Task to complete: Please print every record below exactly as it reads.

Data shown below:

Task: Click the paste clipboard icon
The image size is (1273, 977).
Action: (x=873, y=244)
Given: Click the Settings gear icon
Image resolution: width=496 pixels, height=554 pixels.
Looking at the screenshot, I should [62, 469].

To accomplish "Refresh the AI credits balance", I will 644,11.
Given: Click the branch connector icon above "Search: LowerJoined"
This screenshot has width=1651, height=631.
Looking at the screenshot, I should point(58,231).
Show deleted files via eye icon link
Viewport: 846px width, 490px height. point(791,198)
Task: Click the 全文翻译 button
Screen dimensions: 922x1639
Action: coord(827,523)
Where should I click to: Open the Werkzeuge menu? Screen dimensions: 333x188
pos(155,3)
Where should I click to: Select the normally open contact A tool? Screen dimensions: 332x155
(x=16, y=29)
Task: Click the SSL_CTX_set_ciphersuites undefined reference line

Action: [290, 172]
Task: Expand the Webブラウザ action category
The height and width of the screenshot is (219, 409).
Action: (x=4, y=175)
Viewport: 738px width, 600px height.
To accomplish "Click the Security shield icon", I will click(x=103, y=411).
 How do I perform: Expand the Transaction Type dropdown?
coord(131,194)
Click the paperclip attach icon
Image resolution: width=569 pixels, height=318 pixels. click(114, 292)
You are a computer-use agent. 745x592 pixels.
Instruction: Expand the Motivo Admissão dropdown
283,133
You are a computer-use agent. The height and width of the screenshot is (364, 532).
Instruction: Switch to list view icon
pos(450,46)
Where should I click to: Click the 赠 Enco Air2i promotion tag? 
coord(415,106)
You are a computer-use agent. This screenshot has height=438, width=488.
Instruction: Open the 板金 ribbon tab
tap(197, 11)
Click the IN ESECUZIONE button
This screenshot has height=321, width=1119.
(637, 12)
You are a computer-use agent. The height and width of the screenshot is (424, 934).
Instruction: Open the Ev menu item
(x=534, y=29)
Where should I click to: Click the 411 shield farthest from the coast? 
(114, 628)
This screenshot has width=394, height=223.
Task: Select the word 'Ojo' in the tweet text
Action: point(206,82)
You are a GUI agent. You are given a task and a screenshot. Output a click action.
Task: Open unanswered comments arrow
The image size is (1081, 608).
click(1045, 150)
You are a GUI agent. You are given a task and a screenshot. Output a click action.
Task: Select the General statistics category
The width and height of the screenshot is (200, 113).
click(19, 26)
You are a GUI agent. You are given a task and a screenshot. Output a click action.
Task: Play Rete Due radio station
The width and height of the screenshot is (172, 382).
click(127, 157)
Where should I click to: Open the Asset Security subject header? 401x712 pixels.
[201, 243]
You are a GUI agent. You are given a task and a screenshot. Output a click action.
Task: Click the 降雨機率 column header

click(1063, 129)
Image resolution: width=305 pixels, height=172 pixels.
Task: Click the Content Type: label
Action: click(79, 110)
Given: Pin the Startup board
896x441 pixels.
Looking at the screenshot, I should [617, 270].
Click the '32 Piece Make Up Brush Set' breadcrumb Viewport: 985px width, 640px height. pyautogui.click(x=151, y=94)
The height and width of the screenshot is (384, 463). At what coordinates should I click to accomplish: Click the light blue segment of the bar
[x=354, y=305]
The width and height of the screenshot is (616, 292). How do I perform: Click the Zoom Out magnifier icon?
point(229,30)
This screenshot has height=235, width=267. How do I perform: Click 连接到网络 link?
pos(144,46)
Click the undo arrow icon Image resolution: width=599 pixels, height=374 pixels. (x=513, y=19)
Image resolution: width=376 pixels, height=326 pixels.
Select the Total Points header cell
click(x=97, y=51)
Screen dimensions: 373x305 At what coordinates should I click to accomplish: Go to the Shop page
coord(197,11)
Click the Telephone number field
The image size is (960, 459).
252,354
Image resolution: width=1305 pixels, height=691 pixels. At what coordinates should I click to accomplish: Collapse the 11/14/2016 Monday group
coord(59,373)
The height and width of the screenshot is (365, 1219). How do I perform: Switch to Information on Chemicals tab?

End of Data shown.

Answer section:
Task: Click the paste clipboard icon
The image size is (1273, 977).
Action: (x=873, y=244)
Given: Click the Settings gear icon
Image resolution: width=496 pixels, height=554 pixels.
Looking at the screenshot, I should [62, 469].

To accomplish "Refresh the AI credits balance", I will 644,11.
Given: Click the branch connector icon above "Search: LowerJoined"
This screenshot has width=1651, height=631.
Looking at the screenshot, I should point(58,231).
Show deleted files via eye icon link
Viewport: 846px width, 490px height. point(791,198)
Task: Click the 全文翻译 button
Screen dimensions: 922x1639
Action: coord(827,523)
Where should I click to: Open the Werkzeuge menu? Screen dimensions: 333x188
pos(155,3)
Where should I click to: Select the normally open contact A tool? Screen dimensions: 332x155
(x=16, y=29)
Task: Click the SSL_CTX_set_ciphersuites undefined reference line

Action: [290, 172]
Task: Expand the Webブラウザ action category
The height and width of the screenshot is (219, 409).
Action: (x=4, y=175)
Viewport: 738px width, 600px height.
To accomplish "Click the Security shield icon", I will click(x=103, y=411).
 How do I perform: Expand the Transaction Type dropdown?
coord(131,194)
Click the paperclip attach icon
Image resolution: width=569 pixels, height=318 pixels. click(114, 292)
You are a computer-use agent. 745x592 pixels.
Instruction: Expand the Motivo Admissão dropdown
283,133
You are a computer-use agent. The height and width of the screenshot is (364, 532).
Instruction: Switch to list view icon
pos(450,46)
Where should I click to: Click the 赠 Enco Air2i promotion tag? 
coord(415,106)
You are a computer-use agent. This screenshot has height=438, width=488.
Instruction: Open the 板金 ribbon tab
tap(197, 11)
Click the IN ESECUZIONE button
This screenshot has height=321, width=1119.
(637, 12)
You are a computer-use agent. The height and width of the screenshot is (424, 934).
Instruction: Open the Ev menu item
(x=534, y=29)
Where should I click to: Click the 411 shield farthest from the coast? 
(114, 628)
This screenshot has width=394, height=223.
Task: Select the word 'Ojo' in the tweet text
Action: point(206,82)
You are a GUI agent. You are given a task and a screenshot. Output a click action.
Task: Open unanswered comments arrow
The image size is (1081, 608).
click(1045, 150)
You are a GUI agent. You are given a task and a screenshot. Output a click action.
Task: Select the General statistics category
The width and height of the screenshot is (200, 113).
click(19, 26)
You are a GUI agent. You are given a task and a screenshot. Output a click action.
Task: Play Rete Due radio station
The width and height of the screenshot is (172, 382).
click(127, 157)
Where should I click to: Open the Asset Security subject header? 401x712 pixels.
[201, 243]
You are a GUI agent. You are given a task and a screenshot. Output a click action.
Task: Click the 降雨機率 column header

click(1063, 129)
Image resolution: width=305 pixels, height=172 pixels.
Task: Click the Content Type: label
Action: click(79, 110)
Given: Pin the Startup board
896x441 pixels.
Looking at the screenshot, I should [617, 270].
Click the '32 Piece Make Up Brush Set' breadcrumb Viewport: 985px width, 640px height. pyautogui.click(x=151, y=94)
The height and width of the screenshot is (384, 463). At what coordinates should I click to accomplish: Click the light blue segment of the bar
[x=354, y=305]
The width and height of the screenshot is (616, 292). How do I perform: Click the Zoom Out magnifier icon?
point(229,30)
This screenshot has height=235, width=267. How do I perform: Click 连接到网络 link?
pos(144,46)
Click the undo arrow icon Image resolution: width=599 pixels, height=374 pixels. (x=513, y=19)
Image resolution: width=376 pixels, height=326 pixels.
Select the Total Points header cell
click(x=97, y=51)
Screen dimensions: 373x305 At what coordinates should I click to accomplish: Go to the Shop page
coord(197,11)
Click the Telephone number field
The image size is (960, 459).
252,354
Image resolution: width=1305 pixels, height=691 pixels. At what coordinates should I click to accomplish: Collapse the 11/14/2016 Monday group
coord(59,373)
The height and width of the screenshot is (365, 1219). How do I perform: Switch to Information on Chemicals tab?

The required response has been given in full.